26/9/15

¿Australia continuará presente en Eurovisión?

Entre la oleada de confirmaciones, renuncias y dudas que se suceden durante los últimos días entorno a las participaciones en Eurovisión 2016, quizá la mayor incógnita sea el futuro de Australia en el festival. En un principio, la respuesta sería clara, la SBS solo competiría en Viena 2015, y en el caso de que el país ganara en su debut, concursaría por segundo año consecutivo. 

Paul Clarke, jefe de la delegación australiana, ha afirmado que "Australia debería aceptar cualquier oportunidad de competir de nuevo, nosotros disfrutamos de un momento muy excitante gracias a Eurovisión, y quisimos ofrecer algo auténtico, por eso elegimos un gran candidato". "Si fuéramos invitados de nuevo, volveríamos con un artista más grande si cabe que Guy Sebastian", sentencia.

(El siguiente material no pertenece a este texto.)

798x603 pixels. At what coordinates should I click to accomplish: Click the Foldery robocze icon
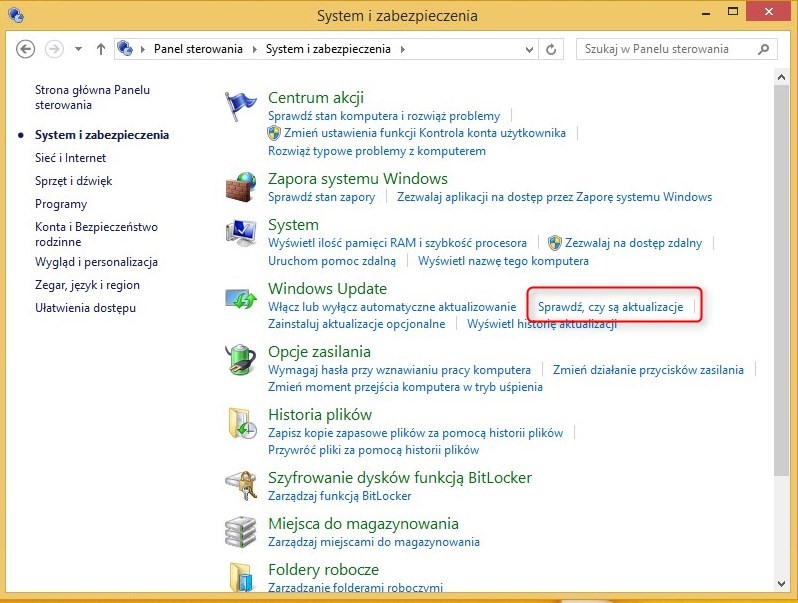point(241,578)
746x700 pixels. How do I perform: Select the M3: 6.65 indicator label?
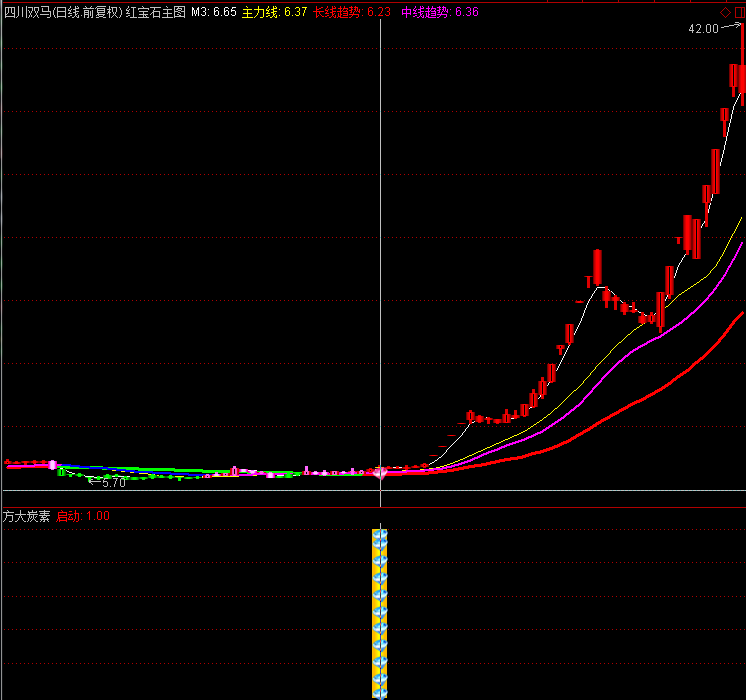214,12
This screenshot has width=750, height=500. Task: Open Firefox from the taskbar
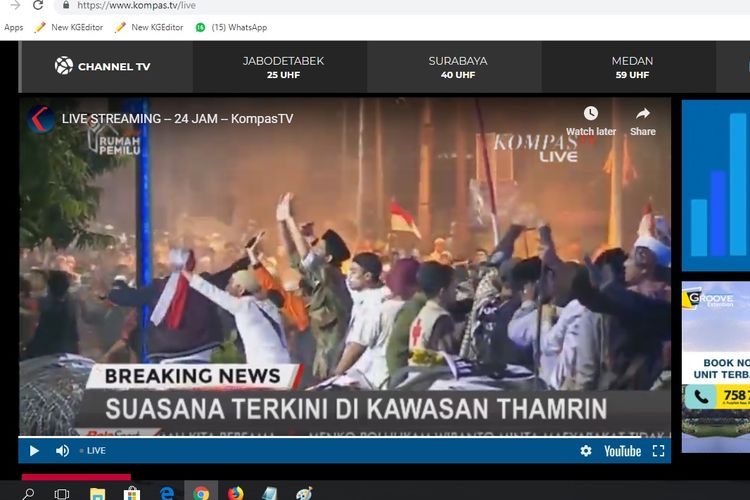235,493
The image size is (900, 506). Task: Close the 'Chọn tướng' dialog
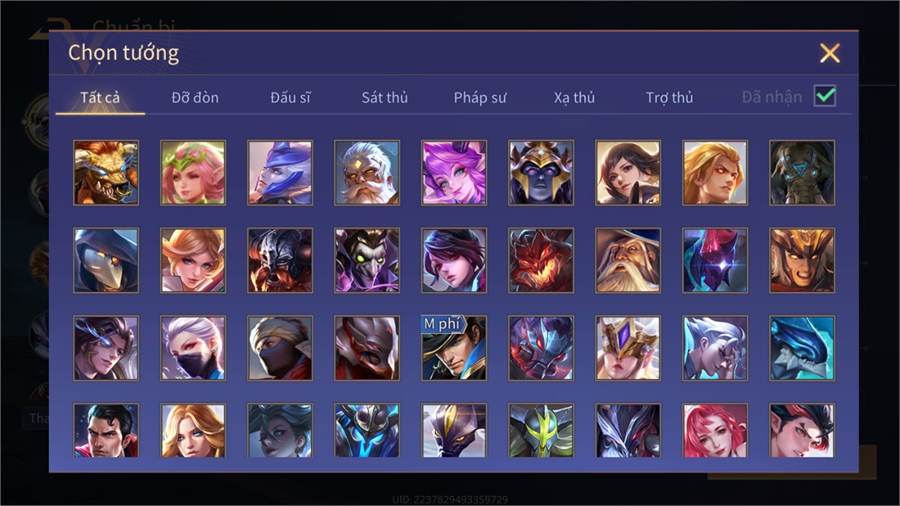[829, 53]
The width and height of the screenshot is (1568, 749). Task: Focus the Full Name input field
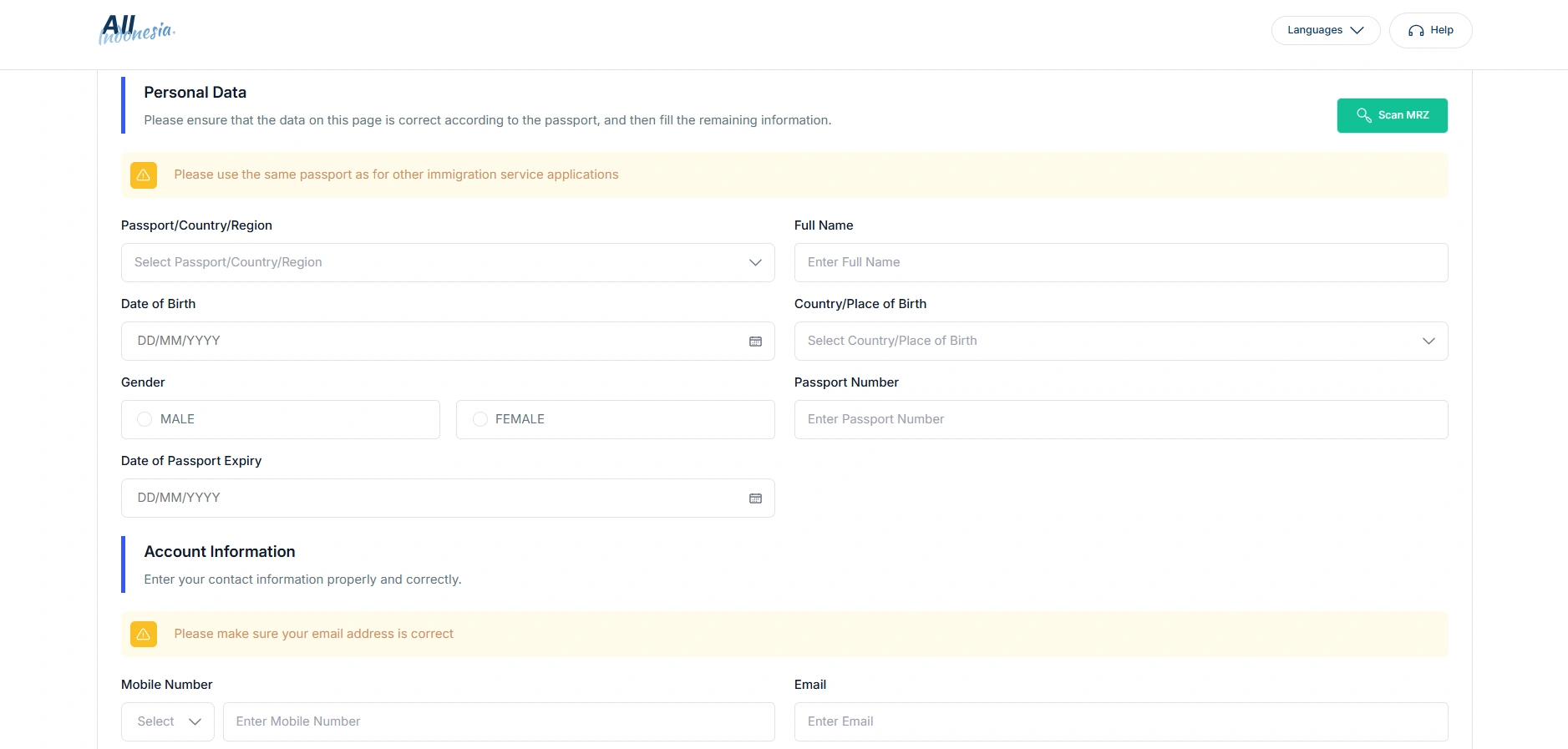click(1120, 262)
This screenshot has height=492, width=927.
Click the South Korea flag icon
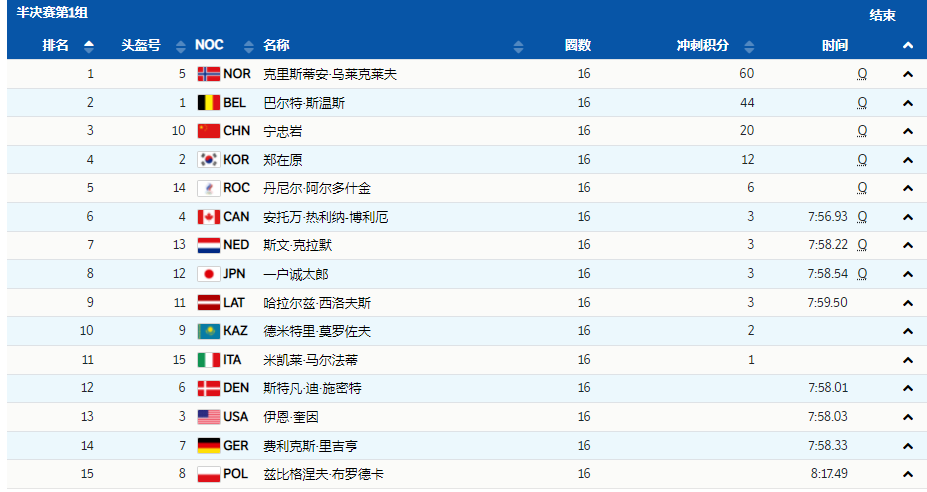pyautogui.click(x=208, y=160)
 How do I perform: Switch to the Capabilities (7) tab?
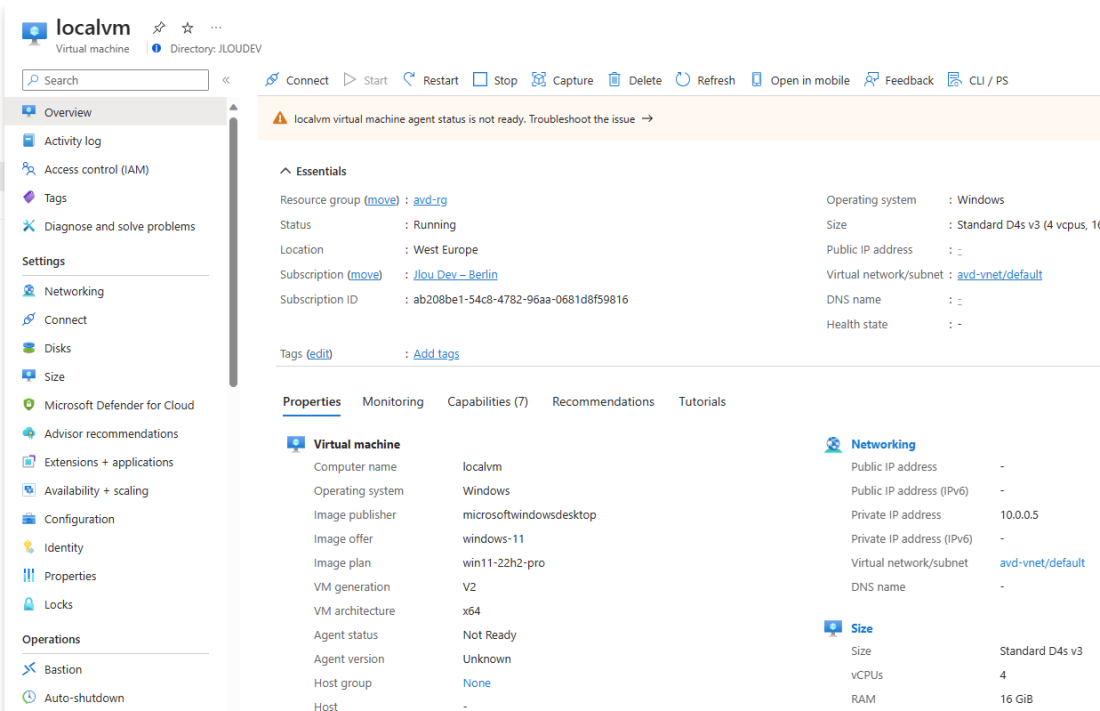487,401
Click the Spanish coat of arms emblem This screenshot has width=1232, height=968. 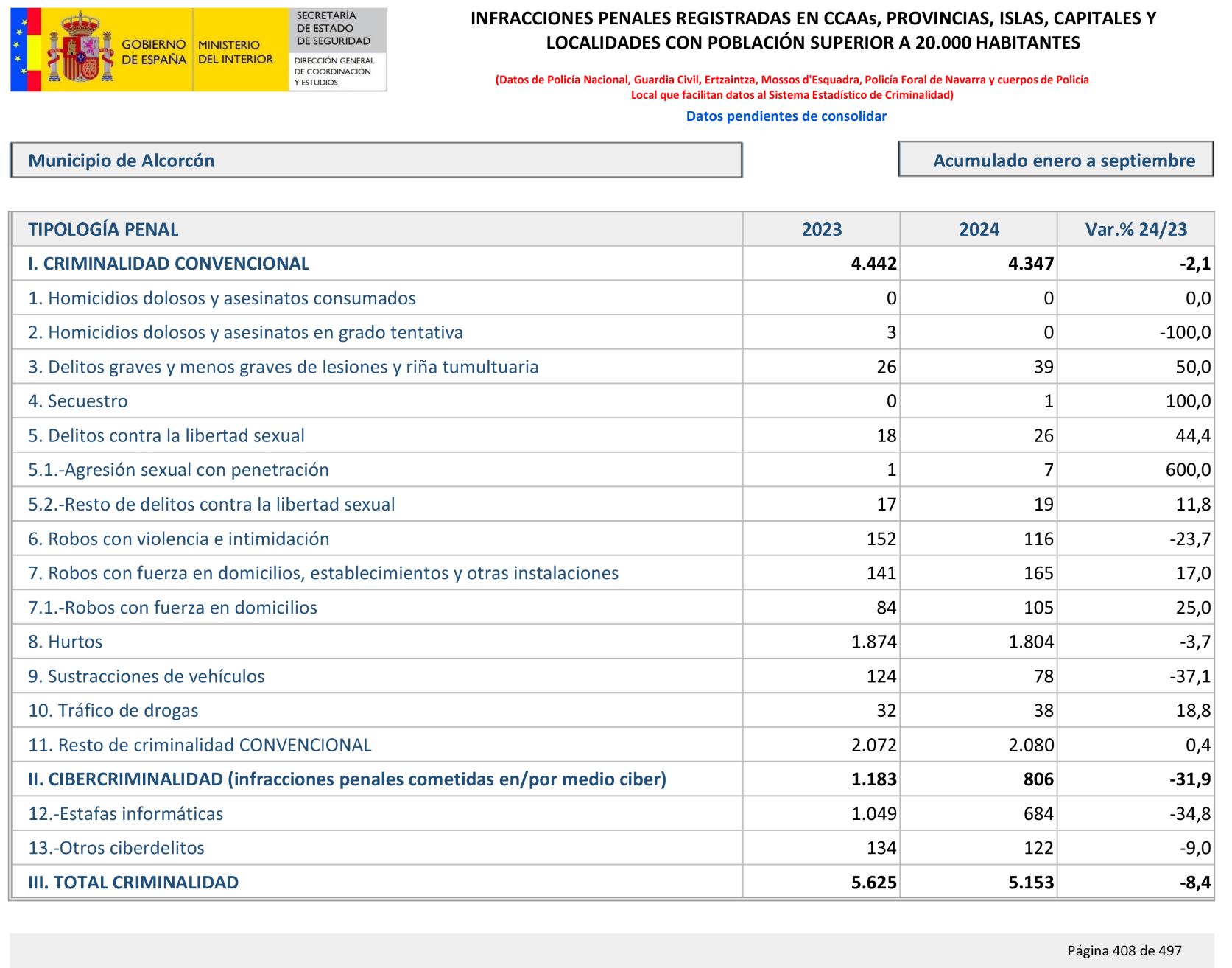[x=80, y=49]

La participación de Australia de nuevo en Estocolmo 2016 sentaría un precedente difícil de justificar por la organización, y dudoso de entender para los eurofans y espectadores en general, si bien es cierto que su presencia en Viena 2015 fue recibida con total integración y normalidad por el público y en el espectáculo en si. La SBS, por el momento, ya ha sido invitada por la UER a participar en Eurovisión Junior 2015, sin todavía confirmar su asistencia a la versión infantil del certamen.

No está de más recordar que, según el reglamento de Eurovisión, pueden participar en el festival todos los países dentro del Área de Radiodifusión de la UER, cuyas fronteras no se corresponden a las de Europa Continental sino a las regiones unidas por cables de telégrafo a finales del S.XIX y principios del XX, incluyendo a países africanos y asiáticos como Argelia, Egipto, Israel, Jordania, Libano, Libia, Marruecos o Túnez, quienes tienen todo el derecho a concursar cuando lo estimen oportuno, y excluye a naciones geográficamente europeas como Kazajistán. La otra vía de participación es pertenecer al Consejo de Europa, lo que permitió la entrada de armenios, azeríes y georgianos, e impide, nuevamente, la entrada de los kazajos. El dilema normativo e, incluso, moral, es cerrar la puerta a países que, insistentemente, solicitan ingresar en Eurovisión, mientras se recibe con los brazos abiertos a otros que, por mucho que cultural y socialmente sean más afines a la vieja Europa, también incumplen las reglas del juego.



La invitación y posible continuación de Australia abre un abanico de posibilidades que, indudablemente, harían evolucionar a Eurovisión, como lleva haciendo durante sus 60 años de vida, hacia un territorio desconocido. Quizá se estén dando los primeros pasos hacia un contexto mundial, o la participación anual de un país diferente, a sabiendas del interés chino, y la creciente 'euforia' latinoamericana, o simplemente se quede como lo que fue anunciado, una anécdota más en la historia de festival.